Even from a high-security cell, the former dictator
succeeded in briefly dominating the opening session
by having his lawyer read a letter saying Mr. Taylor
would not “be a fig leaf of legitimacy for this
court.”
But as his lawyer walked out, the judges ordered the
trial, before the United Nations-backed Special
Court for Sierra Leone, to go on.
A panel of four international judges is trying Mr.
Taylor, 59, on charges of backing rebels who plunged
Sierra Leone, which borders Liberia, into civil war.
Prosecutors said “they terrorized, killed and
mutilated civilians” on rampages in which weapons
were often paid for with locally mined diamonds.
Tens of thousands of people were killed in the
fighting, and as many as 500,000 were affected by
the rebels’ campaign, which became notorious for
rape and the cutting off of arms, legs, ears or
noses of civilians to silence dissent.
The war strategies of Mr. Taylor are said to have
also caused the deaths of several hundred thousand
people in his home country, where he became
president in 1997 after leading a guerrilla army,
but any crimes in Liberia are not within the mandate
of this court. His forces often consisted of child
soldiers, who the prosecution said had been
indoctrinated and incited through the use of drugs.

> [EXERCISE TASK 1]
Answer these questions about the Taylor trial excerpt:
(a) How many judges are on the panel trying Mr. Taylor?
(b) In what year did Mr. Taylor become president?
(c) As many as how many people were affected by the rebels' campaign?
> [EXERCISE TASK 2]
Write out the Taylor trial excerpt, starting with "Taylor, 59, on" and going on through "locally mined diamonds.".
> [EXERCISE TASK 3]
List every body part that the Taylor trial excerpt says was cut off from civilians.

Word and element pointing entries

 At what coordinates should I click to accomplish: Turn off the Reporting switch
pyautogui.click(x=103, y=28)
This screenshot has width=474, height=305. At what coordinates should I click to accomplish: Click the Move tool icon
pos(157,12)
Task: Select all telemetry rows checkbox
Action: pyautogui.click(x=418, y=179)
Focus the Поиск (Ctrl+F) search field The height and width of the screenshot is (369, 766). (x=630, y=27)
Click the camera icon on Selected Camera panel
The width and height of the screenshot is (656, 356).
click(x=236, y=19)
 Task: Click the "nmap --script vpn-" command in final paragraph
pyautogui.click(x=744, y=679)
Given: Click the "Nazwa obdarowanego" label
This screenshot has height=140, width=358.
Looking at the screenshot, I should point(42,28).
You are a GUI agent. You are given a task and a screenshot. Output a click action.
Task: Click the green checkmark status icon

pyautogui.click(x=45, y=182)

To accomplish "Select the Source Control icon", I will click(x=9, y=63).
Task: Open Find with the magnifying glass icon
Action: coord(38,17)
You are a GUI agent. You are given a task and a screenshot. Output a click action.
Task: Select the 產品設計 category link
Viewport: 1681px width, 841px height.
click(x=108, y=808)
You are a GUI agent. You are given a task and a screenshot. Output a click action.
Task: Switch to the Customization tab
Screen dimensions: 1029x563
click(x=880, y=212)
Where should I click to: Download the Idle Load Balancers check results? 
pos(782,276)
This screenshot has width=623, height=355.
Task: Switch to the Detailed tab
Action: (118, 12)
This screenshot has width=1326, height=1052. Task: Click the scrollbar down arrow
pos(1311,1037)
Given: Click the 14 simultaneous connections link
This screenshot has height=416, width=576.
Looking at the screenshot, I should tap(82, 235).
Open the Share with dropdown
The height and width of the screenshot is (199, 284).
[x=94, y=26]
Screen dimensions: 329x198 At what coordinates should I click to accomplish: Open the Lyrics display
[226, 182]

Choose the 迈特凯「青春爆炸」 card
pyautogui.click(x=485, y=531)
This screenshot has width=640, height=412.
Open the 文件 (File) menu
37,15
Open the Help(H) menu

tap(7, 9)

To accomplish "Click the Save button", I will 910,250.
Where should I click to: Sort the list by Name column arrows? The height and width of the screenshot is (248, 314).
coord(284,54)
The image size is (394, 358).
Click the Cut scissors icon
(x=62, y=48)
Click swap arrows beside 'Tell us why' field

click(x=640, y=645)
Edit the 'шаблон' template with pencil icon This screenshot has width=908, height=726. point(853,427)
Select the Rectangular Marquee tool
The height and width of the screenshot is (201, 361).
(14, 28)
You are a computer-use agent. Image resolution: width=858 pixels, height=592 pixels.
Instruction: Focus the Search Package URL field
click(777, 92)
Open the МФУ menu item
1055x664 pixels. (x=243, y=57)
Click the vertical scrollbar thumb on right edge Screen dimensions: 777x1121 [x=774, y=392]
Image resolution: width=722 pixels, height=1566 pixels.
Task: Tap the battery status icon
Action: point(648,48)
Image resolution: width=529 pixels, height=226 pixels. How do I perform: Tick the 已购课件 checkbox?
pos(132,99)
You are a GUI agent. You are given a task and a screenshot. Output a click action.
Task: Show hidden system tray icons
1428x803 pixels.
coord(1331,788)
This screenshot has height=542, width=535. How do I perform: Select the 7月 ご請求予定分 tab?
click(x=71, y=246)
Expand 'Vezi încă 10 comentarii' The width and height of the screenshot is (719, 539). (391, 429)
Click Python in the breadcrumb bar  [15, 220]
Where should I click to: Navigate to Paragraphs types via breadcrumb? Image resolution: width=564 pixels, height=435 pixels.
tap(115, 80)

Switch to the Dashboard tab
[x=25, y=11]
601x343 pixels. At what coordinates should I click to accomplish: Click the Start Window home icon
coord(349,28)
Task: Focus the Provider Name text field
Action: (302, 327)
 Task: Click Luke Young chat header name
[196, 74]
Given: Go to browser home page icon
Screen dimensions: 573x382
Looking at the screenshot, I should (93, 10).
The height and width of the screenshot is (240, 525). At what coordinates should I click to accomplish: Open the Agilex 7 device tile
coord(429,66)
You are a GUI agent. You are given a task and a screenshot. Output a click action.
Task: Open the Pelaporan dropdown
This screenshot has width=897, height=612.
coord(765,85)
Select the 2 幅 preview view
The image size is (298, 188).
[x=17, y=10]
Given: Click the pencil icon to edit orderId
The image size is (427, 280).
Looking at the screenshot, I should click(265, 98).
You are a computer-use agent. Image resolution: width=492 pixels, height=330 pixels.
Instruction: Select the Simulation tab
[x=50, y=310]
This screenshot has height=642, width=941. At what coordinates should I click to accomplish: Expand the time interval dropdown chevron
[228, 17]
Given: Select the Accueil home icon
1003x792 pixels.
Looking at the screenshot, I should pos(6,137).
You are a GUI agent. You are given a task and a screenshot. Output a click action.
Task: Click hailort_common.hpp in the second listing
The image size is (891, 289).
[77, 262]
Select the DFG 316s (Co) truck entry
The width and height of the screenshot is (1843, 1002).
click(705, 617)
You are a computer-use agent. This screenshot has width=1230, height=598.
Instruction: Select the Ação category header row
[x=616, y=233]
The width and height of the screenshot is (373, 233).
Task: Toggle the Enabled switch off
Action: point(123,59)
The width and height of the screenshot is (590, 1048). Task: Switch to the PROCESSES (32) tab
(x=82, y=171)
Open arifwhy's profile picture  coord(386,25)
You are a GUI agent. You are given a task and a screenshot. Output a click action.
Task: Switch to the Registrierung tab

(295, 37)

> [TASK ANSWER 1]
(a) Four
(b) 1997
(c) 500,000

> [TASK ANSWER 2]
Taylor, 59, on charges of backing rebels who plunged
Sierra Leone, which borders Liberia, into civil war.
Prosecutors said “they terrorized, killed and
mutilated civilians” on rampages in which weapons
were often paid for with locally mined diamonds.

> [TASK ANSWER 3]
Arms
Legs
Ears
Noses